Stratégie Électorale Ou Incohérence Idéologique ?
Quand Le Parti Bleu Marine Se Découvre Une Âme D’Entrepreneur
Il fallait bien que cela arrive : le Rassemblement National, ce vieux routier du discours anti-mondialisation, vient de se découvrir une passion brûlante pour les bilans comptables et les dividendes. On imagine presque ses député·e·s, costume ajusté et sourire commercial, récitant des formules magiques du type « compétitivité », « attractivité », « fiscalité de l’investissement », comme si l’avenir de la France tenait désormais dans un manuel de management pour cadres stressés.
On ne sait s’il faut en rire ou en trembler : le parti autrefois chantre des ouvriers se rêve soudain en protecteur des actionnaires. (Il faut dire qu’en politique, la conversion est souvent plus rentable que la conviction.)
Le spectacle est fascinant. Le RN semble aujourd’hui jongler entre deux masques : celui du patriote qui veut « protéger nos emplois » et celui du libéral ébloui par le mot « croissance ». À force de vouloir tout concilier, il ressemble à un équilibriste marchant sur un fil tendu entre Trump et Meloni, le regard fixé sur les marchés financiers, tout en fredonnant « La France d’abord ». On attend presque la création d’un ministère du Patriotisme Compétitif, avec prime de fidélité pour les entreprises qui délocalisent avec amour.
Mais derrière la façade brillante du virage libéral, les fondations tremblent. Le contre-budget proposé pour 2026 promet des économies miraculeuses sur l’immigration, les agences d’État ou les contributions européennes. Des promesses qui rappellent ces régimes minceur vendus avant l’été : séduisants sur le papier, redoutables pour la santé. L’addition, comme toujours, viendra plus tard – et elle risque de piquer. D’autant qu’un rapport d’expert·e·s a récemment rappelé que les marges d’économie annoncées sont « largement surestimées ». Traduction : l’argent magique n’existe pas, même repeint aux couleurs tricolores.
C’est là tout le paradoxe : comment un parti fondé sur la souveraineté et la défiance envers le marché global peut-il aujourd’hui faire la cour aux grandes entreprises ? En vérité, ce virage libéral semble moins une illumination idéologique qu’un calcul d’image.
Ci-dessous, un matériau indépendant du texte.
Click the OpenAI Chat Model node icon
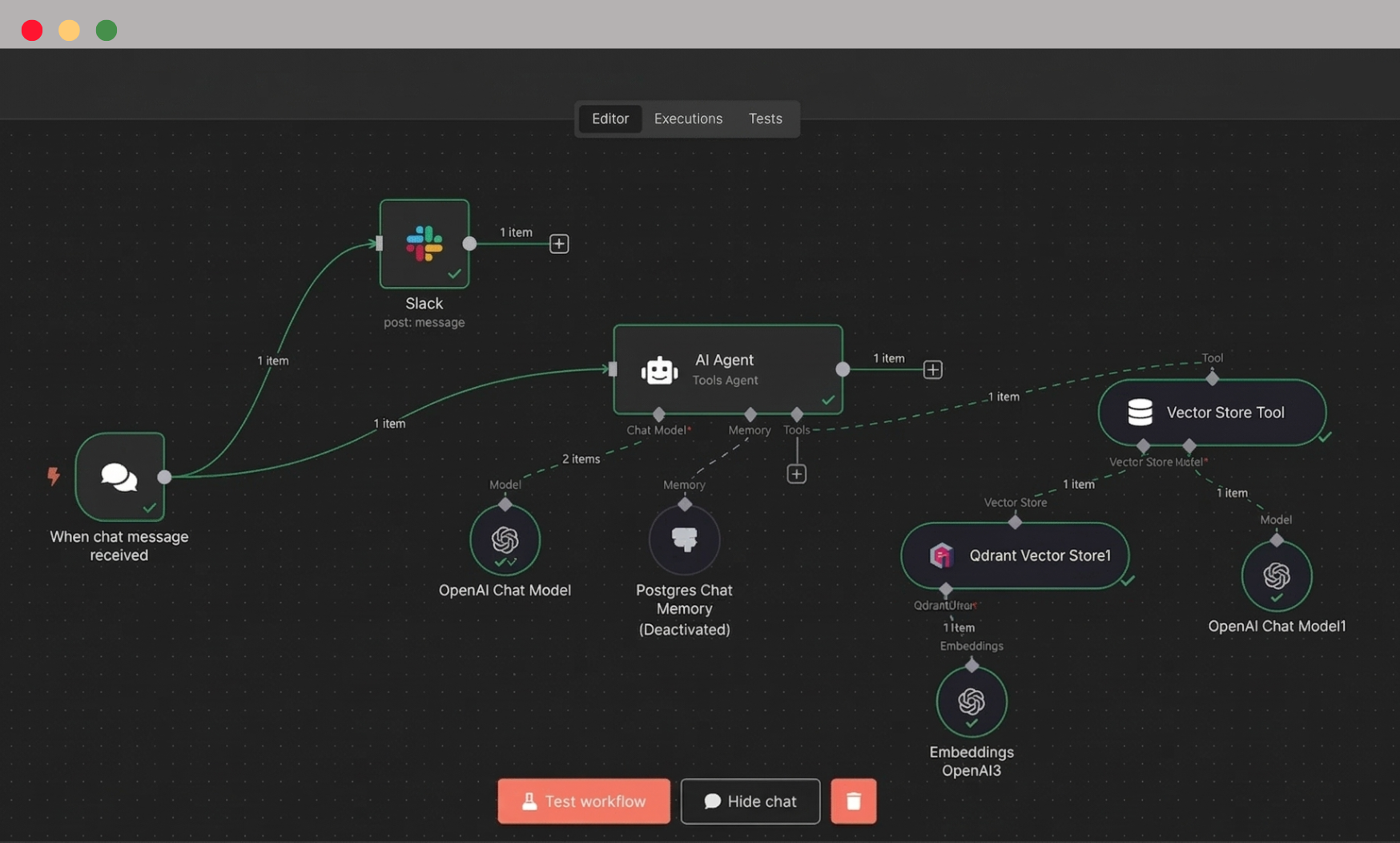This screenshot has width=1400, height=843. [505, 540]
Le RN a compris que pour paraître crédible, il fallait parler le langage du profit, même si le sens lui échappe encore. « Le libéralisme économique n’a de sens que s’il sert la liberté humaine », écrivait Simone Weil. À force de confondre la liberté du marché avec celle du citoyen, le RN risque bien de n’avoir ni l’une ni l’autre.
On pourrait sourire de cette nouvelle métamorphose si elle n’en disait pas autant sur notre époque. Ce besoin désespéré de cohérence, ce goût du grand récit économique où chaque problème aurait sa formule magique. (Nous aimons croire que baisser un impôt ou fermer une frontière suffira à réparer un monde fracturé.) Et pendant ce temps, les inégalités prospèrent, discrètes et constantes, bien plus solides que les slogans.
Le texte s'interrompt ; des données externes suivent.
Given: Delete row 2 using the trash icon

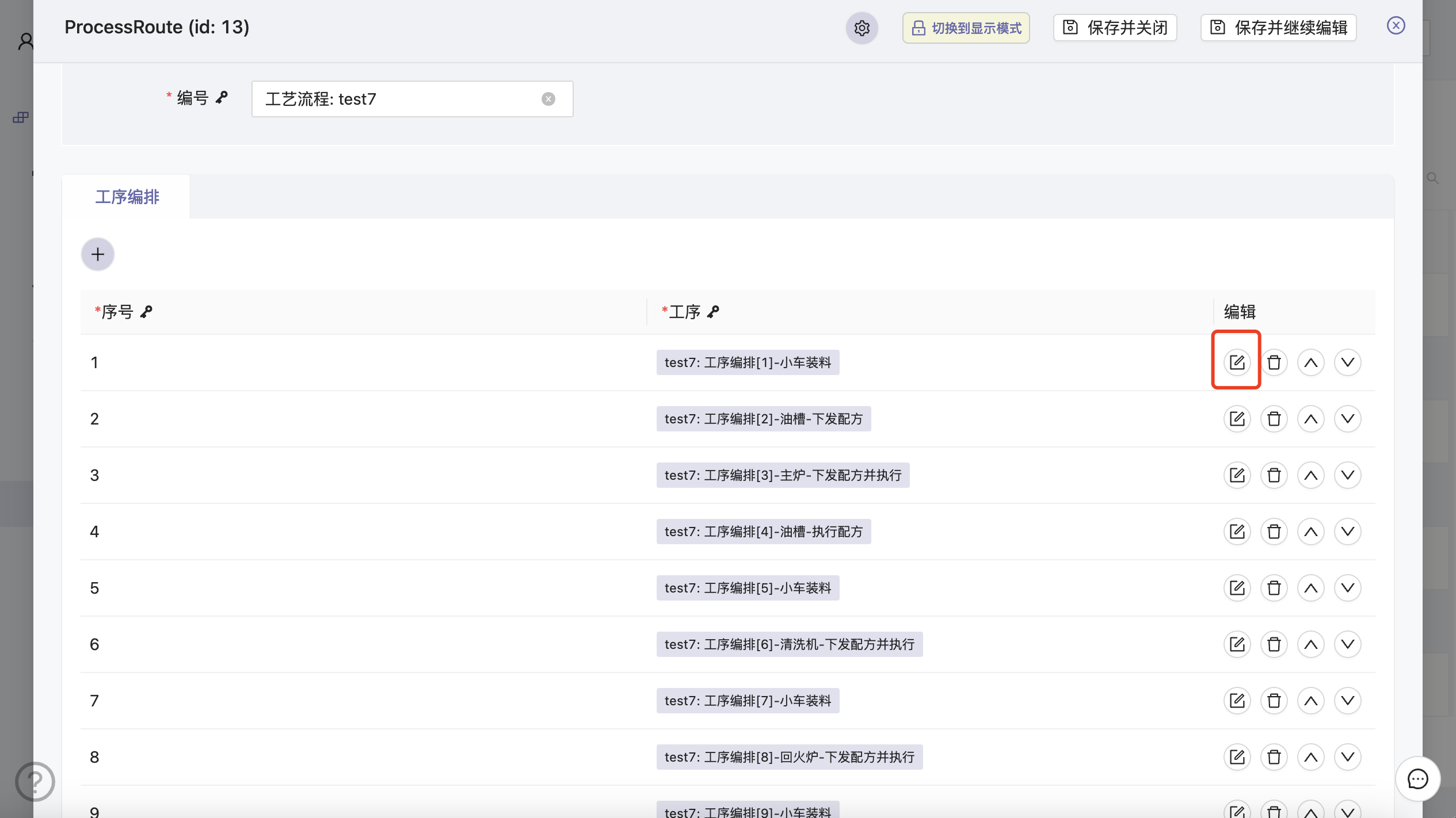Looking at the screenshot, I should point(1274,419).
Au fond, ce « virage libéral » n’est qu’un décor de théâtre dans la grande comédie du pouvoir. Une manière de séduire les patron·ne·s sans effrayer les électeurs et électrices, de parler d’efficacité sans jamais évoquer justice. Le RN s’offre une cure d’image à la sauce start-up nation, mais la vieille mécanique populiste, elle, reste intacte sous le capot. À vouloir plaire à tout le monde, on finit souvent par se trahir soi-même. Et à ce jeu-là, le parti de Marine Le Pen risque fort de confondre tournant stratégique et dérapage contrôlé.
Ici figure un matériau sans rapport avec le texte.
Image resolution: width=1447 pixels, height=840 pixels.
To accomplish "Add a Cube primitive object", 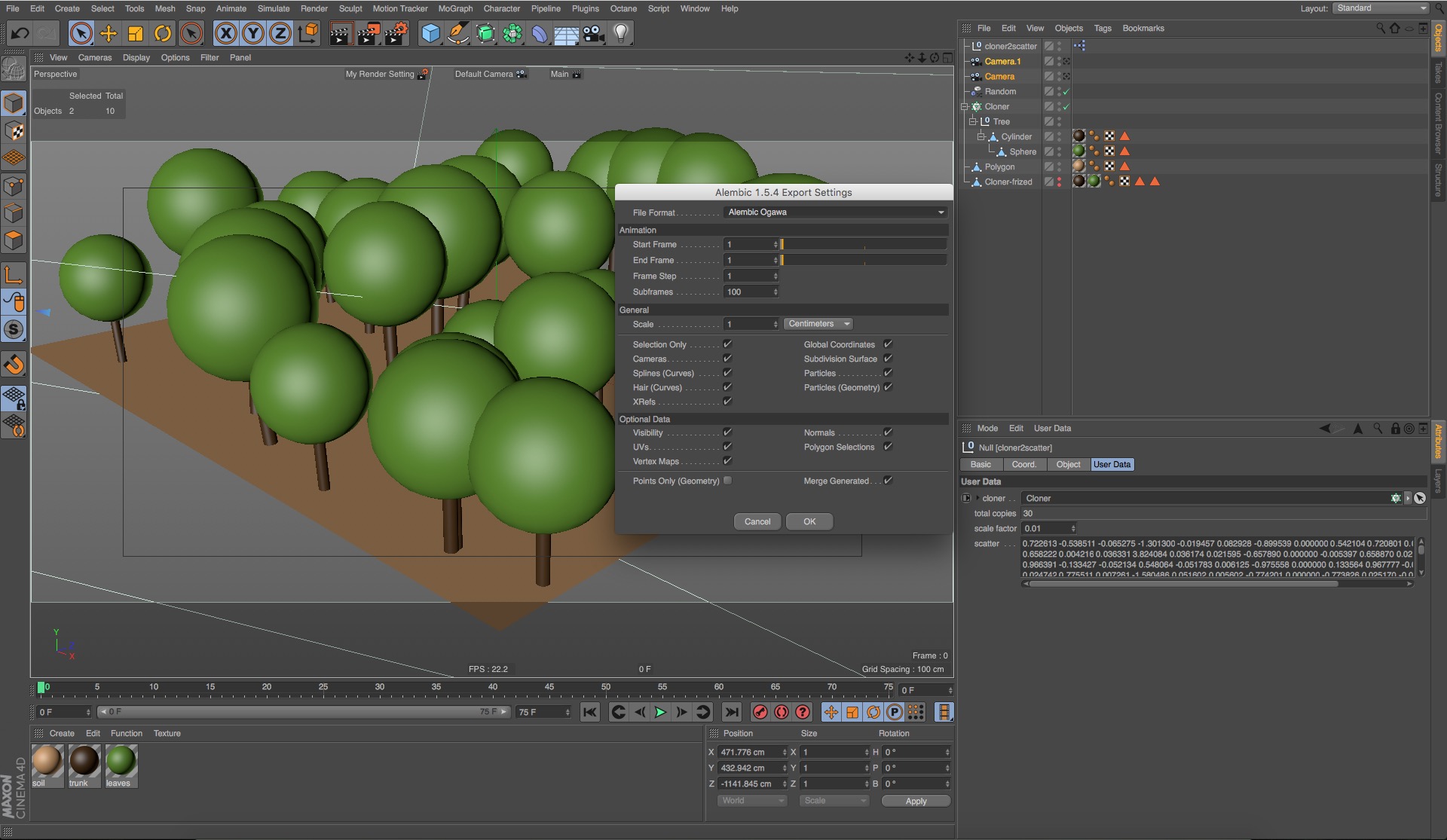I will pyautogui.click(x=430, y=33).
Il reste cette question, piquante et un brin désabusée : faut-il désormais un diplôme d’école de commerce pour prétendre sauver la France ? Si oui, le RN est prêt·e à candidater. En attendant, le pays, lui, continue d’attendre une politique qui parle moins au portefeuille et un peu plus à la conscience.
Références principales :
- Analyse des orientations budgétaires 2026 du Rassemblement National, 2025.
- Rapport économique sur les politiques populistes en Europe, 2024.
- Étude comparative des modèles économiques nationaux-populistes, 2023.
- Essai sur les mutations idéologiques du RN, 2025.